Pela revelação bíblica sabemos que o pecado é a origem de todo mal. Assim, as grandes calamidades apontam para as consequências do pecado para a humanidade. Como soberano do Universo, Deus está no controle de todo evento histórico, e essas nefastas ocorrências servem de advertência para Seu povo quanto à proximidade do fim da história humana para o cumprimento final do propósito divino. 

Ruben Aguilar, professor emérito do Unasp, EC

Referências

1 Thomas Ramson Giles, Introdução à Filosofia (São Paulo, SP: Edusp, 1979), p. 212.

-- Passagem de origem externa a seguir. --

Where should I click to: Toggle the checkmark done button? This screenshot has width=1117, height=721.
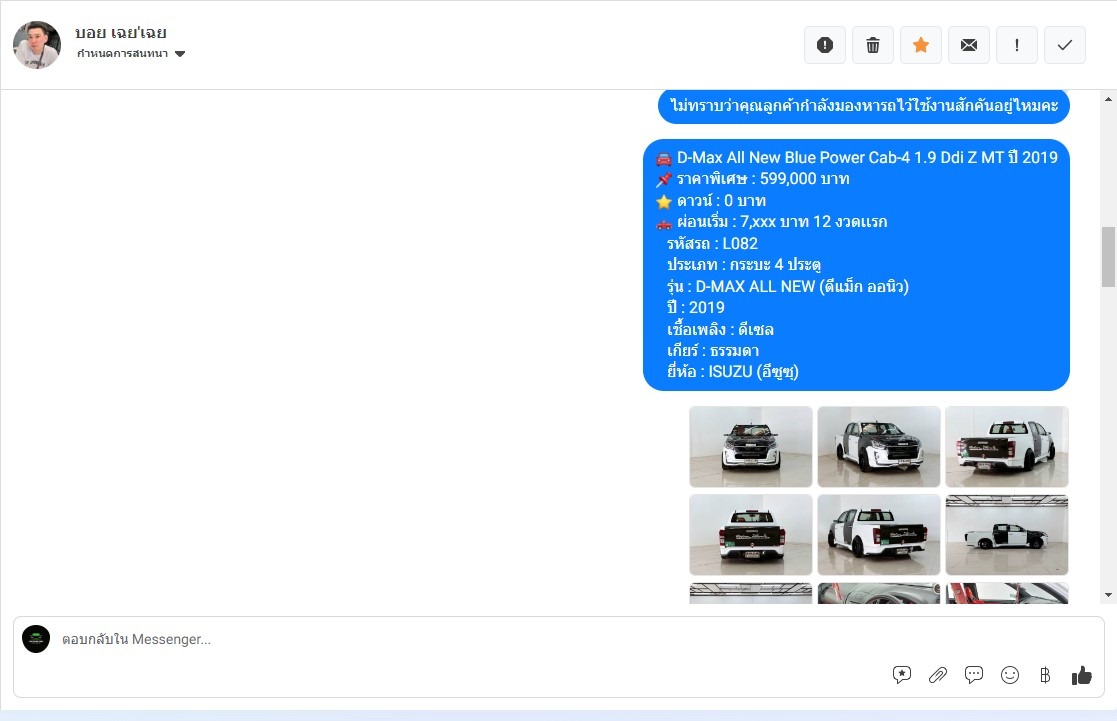1065,45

2 Jacinto Tredici, História de la Filosofia (Buenos Aires: Editorial Difusión, 1962), p. 167.

3 Hegel afirma que o idealismo na História começa com as nações do antigo Oriente e se desenvolve nas nações do Ocidente; Giles, Introdução à Filosofia, p. 214.

4 Ver I. M. Bochenski, A Filosofia Contemporânea Ocidental (São Paulo, SP: Edusp, 1975), p. 81.

5 José Antonio Maravall, Teoria del Saber Histórico (Madri: Selecta de Editorial Revista de Occidente, 1967), p. 160.

6 Maravall, Teoria del Saber Histórico, p. 146-160.

7 Ver Tredici, História de la Filosofia, p. 84.

8 Hélio Jaguaribe, Um Estudo Crítico da História (São Paulo: Editora Paz e Terra, 2001), p. 50-52.

9 Ver L. Alonso Schökel e J. L. Sicre Diaz, Profetas (São Paulo: Paulus, 2004), v. 1, p. 64.